— start of INPUT RECORDS —
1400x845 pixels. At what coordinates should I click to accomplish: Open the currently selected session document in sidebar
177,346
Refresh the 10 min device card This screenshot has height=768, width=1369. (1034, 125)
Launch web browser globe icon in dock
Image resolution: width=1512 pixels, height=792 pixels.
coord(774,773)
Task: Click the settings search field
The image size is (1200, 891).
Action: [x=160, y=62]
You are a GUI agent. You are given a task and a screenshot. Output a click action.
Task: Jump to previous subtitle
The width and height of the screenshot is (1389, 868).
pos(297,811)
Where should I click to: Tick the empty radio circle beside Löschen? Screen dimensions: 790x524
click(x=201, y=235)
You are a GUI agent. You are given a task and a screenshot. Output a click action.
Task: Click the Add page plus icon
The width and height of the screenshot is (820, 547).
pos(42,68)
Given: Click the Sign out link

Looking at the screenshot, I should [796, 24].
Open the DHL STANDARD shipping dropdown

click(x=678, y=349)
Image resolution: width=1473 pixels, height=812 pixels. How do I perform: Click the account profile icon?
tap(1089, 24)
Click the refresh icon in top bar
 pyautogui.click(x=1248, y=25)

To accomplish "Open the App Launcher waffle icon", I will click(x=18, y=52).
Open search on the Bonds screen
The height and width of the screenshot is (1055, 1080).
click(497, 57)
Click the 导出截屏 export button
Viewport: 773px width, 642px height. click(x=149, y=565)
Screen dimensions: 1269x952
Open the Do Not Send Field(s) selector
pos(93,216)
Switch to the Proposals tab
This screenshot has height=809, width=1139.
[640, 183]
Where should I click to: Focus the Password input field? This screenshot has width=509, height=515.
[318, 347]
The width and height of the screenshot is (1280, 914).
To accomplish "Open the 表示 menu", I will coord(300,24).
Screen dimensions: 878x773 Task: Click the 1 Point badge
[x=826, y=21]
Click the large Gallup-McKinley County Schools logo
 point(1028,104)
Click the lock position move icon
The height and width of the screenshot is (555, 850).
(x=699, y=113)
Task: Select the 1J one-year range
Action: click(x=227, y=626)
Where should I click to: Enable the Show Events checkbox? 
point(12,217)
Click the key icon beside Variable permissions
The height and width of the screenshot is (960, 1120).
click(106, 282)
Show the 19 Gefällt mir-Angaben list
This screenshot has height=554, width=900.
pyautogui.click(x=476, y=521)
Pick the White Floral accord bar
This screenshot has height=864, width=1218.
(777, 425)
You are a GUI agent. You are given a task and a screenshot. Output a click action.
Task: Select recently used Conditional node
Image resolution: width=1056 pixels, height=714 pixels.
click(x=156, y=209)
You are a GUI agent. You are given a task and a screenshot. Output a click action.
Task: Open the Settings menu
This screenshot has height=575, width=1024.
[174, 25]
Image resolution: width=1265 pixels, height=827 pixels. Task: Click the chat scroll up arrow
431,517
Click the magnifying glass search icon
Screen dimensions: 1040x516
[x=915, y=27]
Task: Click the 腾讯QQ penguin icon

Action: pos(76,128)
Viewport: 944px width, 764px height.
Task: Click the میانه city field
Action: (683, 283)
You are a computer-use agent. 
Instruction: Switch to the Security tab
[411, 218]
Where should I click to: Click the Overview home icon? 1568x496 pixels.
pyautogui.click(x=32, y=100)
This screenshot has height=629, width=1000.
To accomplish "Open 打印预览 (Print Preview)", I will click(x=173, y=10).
— end of INPUT RECORDS —
● **THE EXERCISE**
Render the lines of the listing above as a Markdown table with the columns Row and Line, leaving out any blank lines. Start at the line containing "Refresh the 10" and end at the line containing "Action: [x=160, y=62]".

● **WORKED SOLUTION**
| Row | Line |
|---|---|
| 1 | Refresh the 10 min device card This screenshot has height=768, width=1369. (1034, 125) |
| 2 | Launch web browser globe icon in dock |
| 3 | Image resolution: width=1512 pixels, height=792 pixels. |
| 4 | coord(774,773) |
| 5 | Task: Click the settings search field |
| 6 | The image size is (1200, 891). |
| 7 | Action: [x=160, y=62] |